THE FREUDIAN MECHANISM OF REPRESSION OF LIBIDO
IN THE FIRST FOLIO
I show in UDGCB that the numerous self-concealments of a figure behind an arras – Falstaff, Borachio, the Executioner (King John IV, i), Polonius - represent in every case, on the plane of allegory, the psychic defence mechanism of repression of libido, to anticipate Freud and the supposed inauguration of Western depth psychology by some centuries. Drunkenness portrays always in the First Folio the state of dissolution in blind libido (see Dionysius in Bacon’s De sapientia veterum): hence the allegoric value of Falstaff, and also Borachio (< the Spanish borracho, “drunk”, “inflamed with passion”) in Much Ado About Nothing. These allocations are not arbitrary, but have their precise place in a tightly structured narrative of the disintegration and repair of a single psyche, the ultimate reference being always to the life of Shakespeare. In Richard the Third (Richard is the “Ugly Dick” of the title), this repression is allegorised in the murder of Clarence; its inevitable re-irruption to precipitate the breakdown (also anticipating Freud), in the abrupt entry of Richard, in the “last supper” scene in the Tower, to effect the arrest and execution of Hastings, which portrays the coup that struck down Shakespeare in 1587, to precipitate his flight to London in search of healing and a new life.
Polonius also bears the allegoric value of the libido.
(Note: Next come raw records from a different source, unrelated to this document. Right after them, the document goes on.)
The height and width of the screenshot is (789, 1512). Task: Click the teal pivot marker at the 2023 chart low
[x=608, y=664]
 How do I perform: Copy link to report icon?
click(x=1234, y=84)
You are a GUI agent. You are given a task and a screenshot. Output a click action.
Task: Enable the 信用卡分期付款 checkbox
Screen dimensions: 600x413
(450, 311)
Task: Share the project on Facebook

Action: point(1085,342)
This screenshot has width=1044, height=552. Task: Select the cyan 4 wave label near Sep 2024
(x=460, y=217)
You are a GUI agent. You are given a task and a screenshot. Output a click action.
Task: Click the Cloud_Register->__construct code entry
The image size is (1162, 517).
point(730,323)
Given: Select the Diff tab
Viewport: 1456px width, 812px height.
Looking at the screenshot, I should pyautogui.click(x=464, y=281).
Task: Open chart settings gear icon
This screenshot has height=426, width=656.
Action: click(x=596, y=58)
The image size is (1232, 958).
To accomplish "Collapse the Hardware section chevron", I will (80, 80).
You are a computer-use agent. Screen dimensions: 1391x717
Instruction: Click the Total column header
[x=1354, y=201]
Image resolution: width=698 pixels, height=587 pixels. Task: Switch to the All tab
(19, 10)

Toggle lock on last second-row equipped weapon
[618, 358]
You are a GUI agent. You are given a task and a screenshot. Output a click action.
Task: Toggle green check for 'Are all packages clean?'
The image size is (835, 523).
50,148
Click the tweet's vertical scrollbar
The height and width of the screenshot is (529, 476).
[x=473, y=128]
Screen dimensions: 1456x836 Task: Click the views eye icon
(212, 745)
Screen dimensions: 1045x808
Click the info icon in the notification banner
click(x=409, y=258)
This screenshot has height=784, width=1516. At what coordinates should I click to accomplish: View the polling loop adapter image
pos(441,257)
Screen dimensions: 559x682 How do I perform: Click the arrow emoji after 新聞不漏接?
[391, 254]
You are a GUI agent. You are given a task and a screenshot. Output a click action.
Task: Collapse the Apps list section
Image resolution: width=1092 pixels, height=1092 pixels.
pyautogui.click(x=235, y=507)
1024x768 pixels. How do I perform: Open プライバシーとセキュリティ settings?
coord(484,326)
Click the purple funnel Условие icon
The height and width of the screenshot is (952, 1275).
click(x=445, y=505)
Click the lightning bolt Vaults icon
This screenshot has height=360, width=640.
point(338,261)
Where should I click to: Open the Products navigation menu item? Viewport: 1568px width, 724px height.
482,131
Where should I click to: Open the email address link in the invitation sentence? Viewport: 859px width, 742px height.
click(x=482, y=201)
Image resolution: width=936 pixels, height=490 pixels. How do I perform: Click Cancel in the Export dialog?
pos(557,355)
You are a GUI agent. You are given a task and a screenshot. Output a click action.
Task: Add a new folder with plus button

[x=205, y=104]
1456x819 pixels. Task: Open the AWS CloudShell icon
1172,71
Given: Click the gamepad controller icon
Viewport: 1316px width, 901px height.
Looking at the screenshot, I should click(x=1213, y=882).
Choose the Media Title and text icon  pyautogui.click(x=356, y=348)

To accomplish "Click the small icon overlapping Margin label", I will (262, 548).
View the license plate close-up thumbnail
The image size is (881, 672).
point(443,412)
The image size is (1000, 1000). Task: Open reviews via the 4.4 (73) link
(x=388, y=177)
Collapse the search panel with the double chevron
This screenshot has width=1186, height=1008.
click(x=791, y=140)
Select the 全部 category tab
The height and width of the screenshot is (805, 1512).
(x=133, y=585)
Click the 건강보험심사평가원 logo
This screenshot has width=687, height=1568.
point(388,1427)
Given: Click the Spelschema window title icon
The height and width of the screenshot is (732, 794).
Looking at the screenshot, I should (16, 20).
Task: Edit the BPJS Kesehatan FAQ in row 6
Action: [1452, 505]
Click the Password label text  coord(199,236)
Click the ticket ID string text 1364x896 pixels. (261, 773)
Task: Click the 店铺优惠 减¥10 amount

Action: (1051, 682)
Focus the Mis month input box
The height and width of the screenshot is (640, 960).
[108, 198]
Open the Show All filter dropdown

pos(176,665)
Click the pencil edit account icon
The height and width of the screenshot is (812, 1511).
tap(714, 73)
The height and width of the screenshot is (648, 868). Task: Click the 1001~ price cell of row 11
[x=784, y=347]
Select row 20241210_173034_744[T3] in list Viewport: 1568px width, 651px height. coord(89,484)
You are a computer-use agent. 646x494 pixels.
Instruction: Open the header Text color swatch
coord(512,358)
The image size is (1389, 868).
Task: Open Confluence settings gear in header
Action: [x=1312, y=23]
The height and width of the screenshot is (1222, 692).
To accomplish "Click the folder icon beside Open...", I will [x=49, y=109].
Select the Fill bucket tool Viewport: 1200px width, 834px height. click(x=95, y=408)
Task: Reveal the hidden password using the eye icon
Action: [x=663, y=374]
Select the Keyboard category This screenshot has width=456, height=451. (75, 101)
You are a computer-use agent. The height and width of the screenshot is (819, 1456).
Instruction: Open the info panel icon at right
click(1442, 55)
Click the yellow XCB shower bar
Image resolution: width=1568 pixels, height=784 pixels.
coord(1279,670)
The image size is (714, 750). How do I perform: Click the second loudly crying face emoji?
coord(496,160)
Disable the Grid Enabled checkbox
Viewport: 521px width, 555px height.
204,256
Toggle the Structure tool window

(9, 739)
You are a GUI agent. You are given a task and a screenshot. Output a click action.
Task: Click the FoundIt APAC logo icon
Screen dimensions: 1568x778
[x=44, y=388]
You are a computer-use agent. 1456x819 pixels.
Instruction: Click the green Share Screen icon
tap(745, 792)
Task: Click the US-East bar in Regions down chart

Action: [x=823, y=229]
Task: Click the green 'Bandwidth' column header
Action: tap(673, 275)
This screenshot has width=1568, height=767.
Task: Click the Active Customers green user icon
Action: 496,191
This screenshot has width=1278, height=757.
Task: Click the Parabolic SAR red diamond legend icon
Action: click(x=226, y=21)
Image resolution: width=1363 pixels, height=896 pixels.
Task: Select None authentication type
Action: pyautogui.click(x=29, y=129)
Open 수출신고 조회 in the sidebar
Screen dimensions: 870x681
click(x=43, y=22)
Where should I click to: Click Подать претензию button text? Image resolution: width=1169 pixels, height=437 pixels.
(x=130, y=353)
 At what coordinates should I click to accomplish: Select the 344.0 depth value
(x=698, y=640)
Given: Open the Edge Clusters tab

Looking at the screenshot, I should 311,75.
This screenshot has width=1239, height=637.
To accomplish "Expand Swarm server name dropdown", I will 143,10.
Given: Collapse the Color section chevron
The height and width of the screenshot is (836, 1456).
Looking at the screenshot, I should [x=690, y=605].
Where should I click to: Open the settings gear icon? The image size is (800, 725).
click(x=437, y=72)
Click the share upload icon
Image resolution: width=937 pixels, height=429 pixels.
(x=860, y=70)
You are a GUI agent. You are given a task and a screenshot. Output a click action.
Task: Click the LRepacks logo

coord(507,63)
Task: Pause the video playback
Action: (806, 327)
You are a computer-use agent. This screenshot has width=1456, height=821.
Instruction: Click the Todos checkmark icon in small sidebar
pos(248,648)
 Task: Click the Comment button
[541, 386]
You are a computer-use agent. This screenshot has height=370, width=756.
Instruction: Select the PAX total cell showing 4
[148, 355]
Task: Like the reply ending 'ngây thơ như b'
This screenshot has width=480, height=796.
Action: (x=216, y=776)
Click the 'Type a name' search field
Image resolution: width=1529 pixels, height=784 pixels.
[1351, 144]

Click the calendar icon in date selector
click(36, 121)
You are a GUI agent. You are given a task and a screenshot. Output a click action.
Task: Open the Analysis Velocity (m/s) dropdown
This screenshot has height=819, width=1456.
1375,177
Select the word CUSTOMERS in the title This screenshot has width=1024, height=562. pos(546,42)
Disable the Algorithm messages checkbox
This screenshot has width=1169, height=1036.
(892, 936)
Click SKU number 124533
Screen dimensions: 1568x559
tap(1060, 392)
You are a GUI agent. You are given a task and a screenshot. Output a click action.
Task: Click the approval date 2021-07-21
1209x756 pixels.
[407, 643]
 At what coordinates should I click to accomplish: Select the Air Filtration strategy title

Hamlet is, to an extent, the odd play out in FF: for, whereas the remaining plays deal invariably with the case history of Shakespeare, HAM pushes the envelope to examine paranoid schizophrenia, that most tragic and destructive of all psychiatric illnesses. (Kenneth Branagh’s horrific full-length version for the cinema does the HAM allegory brilliant justice). The histories as allegory make it clear that Shakespeare at no time descended into psychosis, the defining characteristic of which is a loss of touch with reality: his condition being rather of the nature of a severe anxiety/depression neurosis of acute onset. However Bacon understood, with characteristic brilliance, schizophrenia as a near extension of this condition; and that, under different conditions, - if he had not intervened, - this could well have been the fate of his patient and pupil. This is made clear in the entry and abrupt exit in the first lines, never to be seen again, of Francisco, who represents (like his namesake in The Tempest, and Friar Francis in MAN) Bacon himself. Hamlet’s sword bears the value of the ithyphallic principle; its piercing of Polonius, the reactivation of libido, as invested in negative mantle by the Puritan world-view, to precipitate the psychotic crisis. Its re-entry into consciousness is portrayed in Hamlet’s stowing of the body upstairs in an attic: a typical example of the topological/geographical symbolism of FF. Fortinbras bears the value of the unconscious; his final victory, its tyrannisation over the psychotic psyche. HAM is adorned with one of the most memorable pieces of symbolism in FF: that of Ophelia, floating supine and singing on the brook, as the Biblical “Spirit that moved on the face of the waters”, - the Holy Spirit Herself, - before its suppression from the schizophrenic psyche. Once again, these allocations are not arbitrary, but are key pieces in the jigsaw of a striking picture: HAM as allegory being revealed thereby, like FF as a whole, as exemplary to a rare degree of the Aquinian virtues of consonance, radiance, and integrity.
The chapter on HAM is the second longest in UDGCB, and explicates in detail the allegory of this most shattering tragedy in the Western tradition.